# Stored data:
---
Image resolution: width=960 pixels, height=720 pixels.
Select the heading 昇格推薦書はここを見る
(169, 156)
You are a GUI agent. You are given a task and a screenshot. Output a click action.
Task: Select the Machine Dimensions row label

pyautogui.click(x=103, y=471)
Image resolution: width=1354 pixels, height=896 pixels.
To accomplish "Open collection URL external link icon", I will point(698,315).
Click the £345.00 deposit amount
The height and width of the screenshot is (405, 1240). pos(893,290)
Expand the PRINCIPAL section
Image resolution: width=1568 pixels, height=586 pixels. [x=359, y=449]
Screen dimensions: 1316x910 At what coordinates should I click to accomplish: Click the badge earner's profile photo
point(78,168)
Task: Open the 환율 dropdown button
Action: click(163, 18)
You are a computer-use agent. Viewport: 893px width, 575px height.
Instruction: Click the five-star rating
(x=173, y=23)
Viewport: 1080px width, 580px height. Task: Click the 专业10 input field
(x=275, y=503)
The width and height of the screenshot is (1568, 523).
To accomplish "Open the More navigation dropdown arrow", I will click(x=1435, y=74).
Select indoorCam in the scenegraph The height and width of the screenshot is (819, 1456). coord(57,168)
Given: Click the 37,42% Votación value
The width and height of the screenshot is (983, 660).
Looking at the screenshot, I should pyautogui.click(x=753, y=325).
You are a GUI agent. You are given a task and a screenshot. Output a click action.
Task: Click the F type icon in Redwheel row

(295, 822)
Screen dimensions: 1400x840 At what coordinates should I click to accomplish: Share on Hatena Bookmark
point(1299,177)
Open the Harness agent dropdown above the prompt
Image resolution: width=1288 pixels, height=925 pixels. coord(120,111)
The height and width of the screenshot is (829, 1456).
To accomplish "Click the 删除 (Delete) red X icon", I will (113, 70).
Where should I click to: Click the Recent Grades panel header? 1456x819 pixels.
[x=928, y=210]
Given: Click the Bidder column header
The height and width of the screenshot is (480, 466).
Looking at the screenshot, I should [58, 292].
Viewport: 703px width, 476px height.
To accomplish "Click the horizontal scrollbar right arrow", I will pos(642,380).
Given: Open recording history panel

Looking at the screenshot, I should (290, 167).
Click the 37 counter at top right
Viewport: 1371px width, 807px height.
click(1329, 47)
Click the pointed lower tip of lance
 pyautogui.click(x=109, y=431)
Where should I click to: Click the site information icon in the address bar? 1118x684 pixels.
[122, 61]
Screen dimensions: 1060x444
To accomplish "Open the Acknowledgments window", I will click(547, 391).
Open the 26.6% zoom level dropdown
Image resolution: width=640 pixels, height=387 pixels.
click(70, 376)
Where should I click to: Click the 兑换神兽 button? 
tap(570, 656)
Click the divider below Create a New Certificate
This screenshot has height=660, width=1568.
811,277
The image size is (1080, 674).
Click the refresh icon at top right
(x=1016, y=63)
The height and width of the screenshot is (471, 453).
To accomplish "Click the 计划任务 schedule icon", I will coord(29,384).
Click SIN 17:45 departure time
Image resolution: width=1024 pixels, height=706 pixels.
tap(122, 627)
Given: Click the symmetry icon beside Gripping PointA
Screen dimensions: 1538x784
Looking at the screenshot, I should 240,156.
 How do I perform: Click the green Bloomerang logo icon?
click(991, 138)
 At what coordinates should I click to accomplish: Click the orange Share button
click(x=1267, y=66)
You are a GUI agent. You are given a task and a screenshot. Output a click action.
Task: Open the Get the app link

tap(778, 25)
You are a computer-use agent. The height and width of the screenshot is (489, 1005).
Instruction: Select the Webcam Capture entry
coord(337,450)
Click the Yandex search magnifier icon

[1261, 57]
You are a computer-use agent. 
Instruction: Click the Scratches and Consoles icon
---
# Set problem:
Copy the listing above word for word, from its first line through its last.

# Response to this task:
Image resolution: width=960 pixels, height=720 pixels.
Select the heading 昇格推薦書はここを見る
(169, 156)
You are a GUI agent. You are given a task and a screenshot. Output a click action.
Task: Select the Machine Dimensions row label

pyautogui.click(x=103, y=471)
Image resolution: width=1354 pixels, height=896 pixels.
To accomplish "Open collection URL external link icon", I will point(698,315).
Click the £345.00 deposit amount
The height and width of the screenshot is (405, 1240). pos(893,290)
Expand the PRINCIPAL section
Image resolution: width=1568 pixels, height=586 pixels. [x=359, y=449]
Screen dimensions: 1316x910 At what coordinates should I click to accomplish: Click the badge earner's profile photo
point(78,168)
Task: Open the 환율 dropdown button
Action: click(163, 18)
You are a computer-use agent. Viewport: 893px width, 575px height.
Instruction: Click the five-star rating
(x=173, y=23)
Viewport: 1080px width, 580px height. Task: Click the 专业10 input field
(x=275, y=503)
The width and height of the screenshot is (1568, 523).
To accomplish "Open the More navigation dropdown arrow", I will click(x=1435, y=74).
Select indoorCam in the scenegraph The height and width of the screenshot is (819, 1456). coord(57,168)
Given: Click the 37,42% Votación value
The width and height of the screenshot is (983, 660).
Looking at the screenshot, I should pyautogui.click(x=753, y=325).
You are a GUI agent. You are given a task and a screenshot. Output a click action.
Task: Click the F type icon in Redwheel row

(295, 822)
Screen dimensions: 1400x840 At what coordinates should I click to accomplish: Share on Hatena Bookmark
point(1299,177)
Open the Harness agent dropdown above the prompt
Image resolution: width=1288 pixels, height=925 pixels. coord(120,111)
The height and width of the screenshot is (829, 1456).
To accomplish "Click the 删除 (Delete) red X icon", I will (113, 70).
Where should I click to: Click the Recent Grades panel header? 1456x819 pixels.
[x=928, y=210]
Given: Click the Bidder column header
The height and width of the screenshot is (480, 466).
Looking at the screenshot, I should [58, 292].
Viewport: 703px width, 476px height.
To accomplish "Click the horizontal scrollbar right arrow", I will pos(642,380).
Given: Open recording history panel

Looking at the screenshot, I should (290, 167).
Click the 37 counter at top right
Viewport: 1371px width, 807px height.
click(1329, 47)
Click the pointed lower tip of lance
 pyautogui.click(x=109, y=431)
Where should I click to: Click the site information icon in the address bar? 1118x684 pixels.
[122, 61]
Screen dimensions: 1060x444
To accomplish "Open the Acknowledgments window", I will click(547, 391).
Open the 26.6% zoom level dropdown
Image resolution: width=640 pixels, height=387 pixels.
click(70, 376)
Where should I click to: Click the 兑换神兽 button? 
tap(570, 656)
Click the divider below Create a New Certificate
This screenshot has height=660, width=1568.
811,277
The image size is (1080, 674).
Click the refresh icon at top right
(x=1016, y=63)
The height and width of the screenshot is (471, 453).
To accomplish "Click the 计划任务 schedule icon", I will coord(29,384).
Click SIN 17:45 departure time
Image resolution: width=1024 pixels, height=706 pixels.
tap(122, 627)
Given: Click the symmetry icon beside Gripping PointA
Screen dimensions: 1538x784
Looking at the screenshot, I should 240,156.
 How do I perform: Click the green Bloomerang logo icon?
click(991, 138)
 At what coordinates should I click to accomplish: Click the orange Share button
click(x=1267, y=66)
You are a GUI agent. You are given a task and a screenshot. Output a click action.
Task: Open the Get the app link

tap(778, 25)
You are a computer-use agent. The height and width of the screenshot is (489, 1005).
Instruction: Select the Webcam Capture entry
coord(337,450)
Click the Yandex search magnifier icon

[1261, 57]
You are a computer-use agent. 
Instruction: Click the Scratches and Consoles icon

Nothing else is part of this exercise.